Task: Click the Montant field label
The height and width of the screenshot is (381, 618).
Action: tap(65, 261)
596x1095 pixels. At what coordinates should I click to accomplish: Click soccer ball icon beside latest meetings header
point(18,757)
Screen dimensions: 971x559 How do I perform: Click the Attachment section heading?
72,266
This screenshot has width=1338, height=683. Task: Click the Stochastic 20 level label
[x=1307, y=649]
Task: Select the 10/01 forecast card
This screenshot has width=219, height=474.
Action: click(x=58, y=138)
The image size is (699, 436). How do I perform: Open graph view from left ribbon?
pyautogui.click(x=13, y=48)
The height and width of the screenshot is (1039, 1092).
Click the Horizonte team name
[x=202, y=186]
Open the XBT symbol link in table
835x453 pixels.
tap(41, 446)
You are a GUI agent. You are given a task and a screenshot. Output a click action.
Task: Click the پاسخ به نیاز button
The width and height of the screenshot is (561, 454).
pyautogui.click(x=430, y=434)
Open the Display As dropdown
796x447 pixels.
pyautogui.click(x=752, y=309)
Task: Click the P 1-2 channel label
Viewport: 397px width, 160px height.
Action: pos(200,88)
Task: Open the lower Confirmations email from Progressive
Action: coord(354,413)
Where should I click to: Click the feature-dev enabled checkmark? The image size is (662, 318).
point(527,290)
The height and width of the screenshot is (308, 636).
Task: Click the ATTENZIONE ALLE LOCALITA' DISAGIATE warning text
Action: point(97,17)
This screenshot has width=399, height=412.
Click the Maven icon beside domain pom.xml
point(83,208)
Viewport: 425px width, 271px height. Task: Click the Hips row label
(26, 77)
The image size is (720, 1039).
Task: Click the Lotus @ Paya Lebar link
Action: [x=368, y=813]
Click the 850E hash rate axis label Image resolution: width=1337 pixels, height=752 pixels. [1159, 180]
──────
» **Problem description**: Without changing a single character, repeat each record.

» **Written answer**:
Task: Click the Montant field label
The height and width of the screenshot is (381, 618).
Action: tap(65, 261)
596x1095 pixels. At what coordinates should I click to accomplish: Click soccer ball icon beside latest meetings header
point(18,757)
Screen dimensions: 971x559 How do I perform: Click the Attachment section heading?
72,266
This screenshot has width=1338, height=683. Task: Click the Stochastic 20 level label
[x=1307, y=649]
Task: Select the 10/01 forecast card
This screenshot has width=219, height=474.
Action: click(x=58, y=138)
The image size is (699, 436). How do I perform: Open graph view from left ribbon?
pyautogui.click(x=13, y=48)
The height and width of the screenshot is (1039, 1092).
Click the Horizonte team name
[x=202, y=186]
Open the XBT symbol link in table
835x453 pixels.
tap(41, 446)
You are a GUI agent. You are given a task and a screenshot. Output a click action.
Task: Click the پاسخ به نیاز button
The width and height of the screenshot is (561, 454).
pyautogui.click(x=430, y=434)
Open the Display As dropdown
796x447 pixels.
pyautogui.click(x=752, y=309)
Task: Click the P 1-2 channel label
Viewport: 397px width, 160px height.
Action: pos(200,88)
Task: Open the lower Confirmations email from Progressive
Action: coord(354,413)
Where should I click to: Click the feature-dev enabled checkmark? The image size is (662, 318).
point(527,290)
The height and width of the screenshot is (308, 636).
Task: Click the ATTENZIONE ALLE LOCALITA' DISAGIATE warning text
Action: point(97,17)
This screenshot has width=399, height=412.
Click the Maven icon beside domain pom.xml
point(83,208)
Viewport: 425px width, 271px height. Task: Click the Hips row label
(26, 77)
The image size is (720, 1039).
Task: Click the Lotus @ Paya Lebar link
Action: [x=368, y=813]
Click the 850E hash rate axis label Image resolution: width=1337 pixels, height=752 pixels. [1159, 180]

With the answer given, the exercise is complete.